What I have noticed is that "crawl" is rarely visiting me. It seems "crawler" is replacing "crawl".
I wish I could get crawlerxx to come by the one site of mine, still just getting crawlxx, and it's not going any deeper than the index page.
I'm convinced that its not been penalized now though, I did a search using a unique phrase from the site, and it did show up in Google. I'm just not getting any regular referrals from Google because the index page is just too general, the internal pages would need to be indexed for people to find them in searches.
>>Do the http_accept headers you mentioned not always match up consistently with either crawlerxx or crawlxx?

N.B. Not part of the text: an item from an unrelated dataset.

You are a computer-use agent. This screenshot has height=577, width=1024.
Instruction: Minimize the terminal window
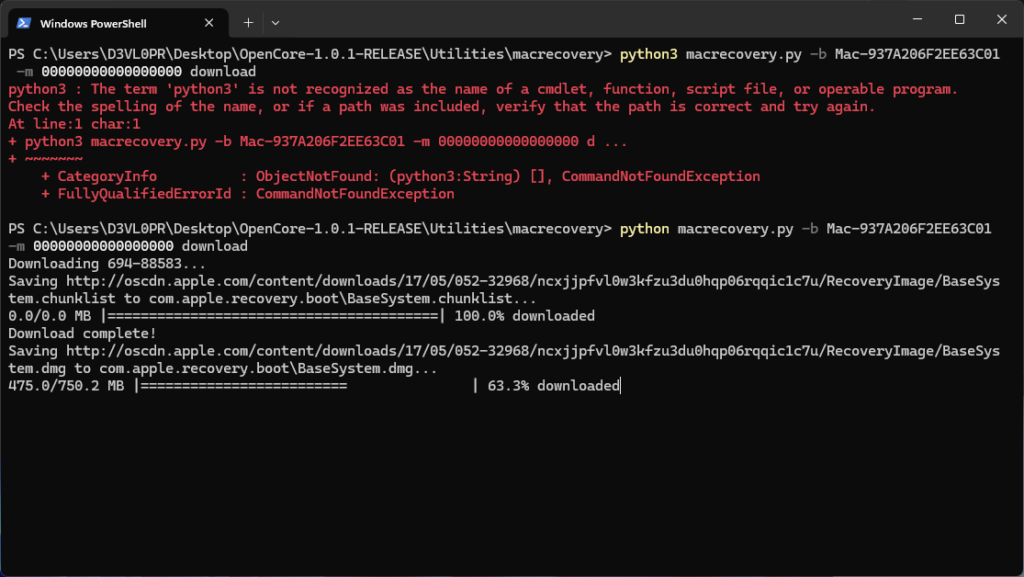(x=916, y=19)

Nothing is absolute with Googlebot. crawlxx primarily uses the "text/html,text/plain,application/*" accept header (it very rarely uses the "text/html,text/plain" accept header) but crawlerxx is more mixed and may use either header.
They spidered every single page on the site, which had around 60 pages, some of which were 3 levels down in the directory structure. We do have a comprehensive site map linked from the home page, though. Oh, and all of our site is spider-friendly (no querystrings or session ID's, just plain old .html files, even though the site is all PHP+MySQL).
I guess this stands against the speculation that crawler* might be freshbot and crawl* deepbot or deepfreshbot, or whatever. I think Google's new generation crawlers are completely interchangeable: freshbot can become deepbot and vice versa, as needed.
In the following weeks I have been only seeing bots in the same IP range (crawler*.googlebot.com), requesting just the URLs linked to from the home page. The pages showed up in the index with a date tag by the next day or two.
Today I got my first hit from a 64.68.85.* bot (crawl*.googlebot.com), which requested
/robots.txtand the home page at around 19:20 UTC.
The beginning of a deep crawl? I don't think so, even though I really hope our site gets deep-crawled again before the next update (we added about 450 new pages lately). ;-)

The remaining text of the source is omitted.